## Two-Phase Document Clustering

How can we use Term Clustering for Document Clustering?

Two Phases

- term clustering
- document clustering

### Notation

- let $D$ be term-document matrix: rows are documents and columns are terms
- $X = \{ \mathbf x_1 , \ ... \ , \mathbf x_n \}$ - random vectors: rows of $D$
- $Y = \{ \mathbf y_1 , \ ... \ , \mathbf y_d \}$ - random vectors: columnts of $D$

We want to partition:

- $Y$ into $l$ clusters $\hat Y = \{ \hat Y_1 , \ ... \ , \hat Y_l \}$
- $X$ into $k$ clusters $\hat X = \{ \hat X_1 , \ ... \ , \hat X_k \}$

### Problem Statement

Formally, we want to find mappings:

- $C_Y : Y \to \hat Y$ or $\mathbf y_1 , \ ... \ , \mathbf y_d \to \hat Y_1, \ ... \ , \hat Y_l $
- $C_X : X \to \hat X$, or $\mathbf x_1 , \ ... \ , \mathbf x_n \to \hat X_1, \ ... \ , \hat X_k $

### Phase One: Term Clustering

Find word clustering s.t.

- most of Mutual Information between words and documents is preserved
- when we go from representing docs in terms of words to representing docs in terms of word clusters

Cluster:

- find clustering of $Y$ into $\hat Y$ s.t. information from $I(X; Y)$ is preserved in $I(X; \hat Y)$ as good as possible

How?

- $P(X, Y)$ always has more information than $P(X, \hat Y)$, so $I(X; \hat Y) \leqslant I(X; Y)$
- thus find such mapping $C_Y$ that minimizes $I(X; Y) - I(X; \hat Y)$
- this loss function is called "Mutual information loss"

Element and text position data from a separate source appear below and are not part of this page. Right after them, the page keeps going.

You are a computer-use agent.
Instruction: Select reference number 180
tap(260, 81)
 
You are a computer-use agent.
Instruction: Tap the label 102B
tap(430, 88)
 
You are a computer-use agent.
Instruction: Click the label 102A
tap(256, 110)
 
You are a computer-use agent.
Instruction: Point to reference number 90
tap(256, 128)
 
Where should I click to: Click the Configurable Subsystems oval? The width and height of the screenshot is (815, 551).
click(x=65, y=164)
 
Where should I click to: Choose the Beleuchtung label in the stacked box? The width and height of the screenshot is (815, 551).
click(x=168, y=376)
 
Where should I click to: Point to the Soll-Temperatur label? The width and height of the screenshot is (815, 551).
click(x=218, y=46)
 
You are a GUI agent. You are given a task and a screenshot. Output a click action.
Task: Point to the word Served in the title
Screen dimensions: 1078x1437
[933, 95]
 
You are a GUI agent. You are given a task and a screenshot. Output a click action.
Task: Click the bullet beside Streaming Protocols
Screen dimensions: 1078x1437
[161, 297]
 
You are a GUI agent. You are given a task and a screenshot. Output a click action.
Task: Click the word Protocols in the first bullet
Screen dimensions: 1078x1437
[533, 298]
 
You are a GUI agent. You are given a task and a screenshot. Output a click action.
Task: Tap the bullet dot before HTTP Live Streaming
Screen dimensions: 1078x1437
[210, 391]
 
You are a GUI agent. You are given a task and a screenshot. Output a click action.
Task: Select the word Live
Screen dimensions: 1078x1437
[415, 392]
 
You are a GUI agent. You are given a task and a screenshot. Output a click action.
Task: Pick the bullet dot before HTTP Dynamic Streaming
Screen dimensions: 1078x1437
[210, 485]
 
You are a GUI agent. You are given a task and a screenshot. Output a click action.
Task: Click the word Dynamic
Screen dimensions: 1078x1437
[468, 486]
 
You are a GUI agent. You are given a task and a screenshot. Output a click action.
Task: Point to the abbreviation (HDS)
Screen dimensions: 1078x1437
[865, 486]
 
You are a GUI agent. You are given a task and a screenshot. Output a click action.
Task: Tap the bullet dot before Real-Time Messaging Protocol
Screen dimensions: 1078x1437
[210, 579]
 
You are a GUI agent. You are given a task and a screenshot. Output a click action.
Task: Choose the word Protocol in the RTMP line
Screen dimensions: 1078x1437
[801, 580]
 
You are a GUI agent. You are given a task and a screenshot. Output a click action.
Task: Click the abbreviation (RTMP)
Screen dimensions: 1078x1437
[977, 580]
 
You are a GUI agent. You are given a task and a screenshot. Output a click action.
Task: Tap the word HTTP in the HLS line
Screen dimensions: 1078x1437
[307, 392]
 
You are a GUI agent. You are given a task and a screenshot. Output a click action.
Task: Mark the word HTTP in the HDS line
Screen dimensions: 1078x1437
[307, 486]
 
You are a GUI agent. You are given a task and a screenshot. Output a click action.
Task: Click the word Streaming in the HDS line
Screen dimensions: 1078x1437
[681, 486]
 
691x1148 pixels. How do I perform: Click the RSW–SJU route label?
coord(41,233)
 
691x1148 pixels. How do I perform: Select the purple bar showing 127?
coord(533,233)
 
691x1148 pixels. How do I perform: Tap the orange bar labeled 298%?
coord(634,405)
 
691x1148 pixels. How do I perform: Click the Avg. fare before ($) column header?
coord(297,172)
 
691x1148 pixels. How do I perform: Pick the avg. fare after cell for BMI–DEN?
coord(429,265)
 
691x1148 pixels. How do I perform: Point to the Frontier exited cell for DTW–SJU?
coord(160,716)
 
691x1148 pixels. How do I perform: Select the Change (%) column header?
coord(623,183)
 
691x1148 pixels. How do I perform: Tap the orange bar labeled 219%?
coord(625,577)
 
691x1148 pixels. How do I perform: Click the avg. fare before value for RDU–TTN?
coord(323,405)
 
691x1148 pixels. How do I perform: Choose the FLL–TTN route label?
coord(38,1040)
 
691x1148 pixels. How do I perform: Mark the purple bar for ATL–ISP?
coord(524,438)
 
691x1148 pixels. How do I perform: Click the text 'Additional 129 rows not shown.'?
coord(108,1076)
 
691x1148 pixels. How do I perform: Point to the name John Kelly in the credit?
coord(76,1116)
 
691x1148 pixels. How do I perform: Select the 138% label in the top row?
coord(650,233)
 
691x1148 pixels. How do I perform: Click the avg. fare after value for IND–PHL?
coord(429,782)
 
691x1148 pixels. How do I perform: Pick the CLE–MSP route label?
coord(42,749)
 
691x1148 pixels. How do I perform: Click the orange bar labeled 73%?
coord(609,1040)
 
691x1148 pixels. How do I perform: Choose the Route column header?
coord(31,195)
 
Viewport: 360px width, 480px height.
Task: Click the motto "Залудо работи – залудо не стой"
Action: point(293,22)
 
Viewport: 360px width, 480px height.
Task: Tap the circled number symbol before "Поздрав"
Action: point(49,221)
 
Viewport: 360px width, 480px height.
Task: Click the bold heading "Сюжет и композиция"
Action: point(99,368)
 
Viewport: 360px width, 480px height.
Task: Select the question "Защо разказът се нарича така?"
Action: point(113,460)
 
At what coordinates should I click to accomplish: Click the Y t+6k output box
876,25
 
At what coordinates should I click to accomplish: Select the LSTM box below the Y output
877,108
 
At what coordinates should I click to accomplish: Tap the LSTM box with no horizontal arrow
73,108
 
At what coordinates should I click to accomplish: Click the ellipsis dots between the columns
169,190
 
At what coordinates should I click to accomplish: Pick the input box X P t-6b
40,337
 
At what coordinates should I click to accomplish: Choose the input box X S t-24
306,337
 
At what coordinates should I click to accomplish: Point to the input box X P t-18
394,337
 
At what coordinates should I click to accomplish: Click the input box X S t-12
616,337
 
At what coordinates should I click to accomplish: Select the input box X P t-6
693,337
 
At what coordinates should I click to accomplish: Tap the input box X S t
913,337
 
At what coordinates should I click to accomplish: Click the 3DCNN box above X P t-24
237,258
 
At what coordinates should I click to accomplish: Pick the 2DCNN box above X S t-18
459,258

### Phase Two: Document Clustering

Using term clusters:

- perform document clustering
- cluster $X$ into $\hat X$ s.t. we preserve as much of $I(X; \hat Y)$ as possible in $I(\hat X ; \hat Y)$

Same here:

- minimize $I(X; \hat Y) - I(\hat X; \hat Y)$

For details, see Slonim2000

## References

- Slonim, Noam, and Naftali Tishby. "Document clustering using word clusters via the information bottleneck method." 2000. [1]

## Sources

- Aggarwal, Charu C., and ChengXiang Zhai. "A survey of text clustering algorithms." Mining Text Data. Springer US, 2012. [2]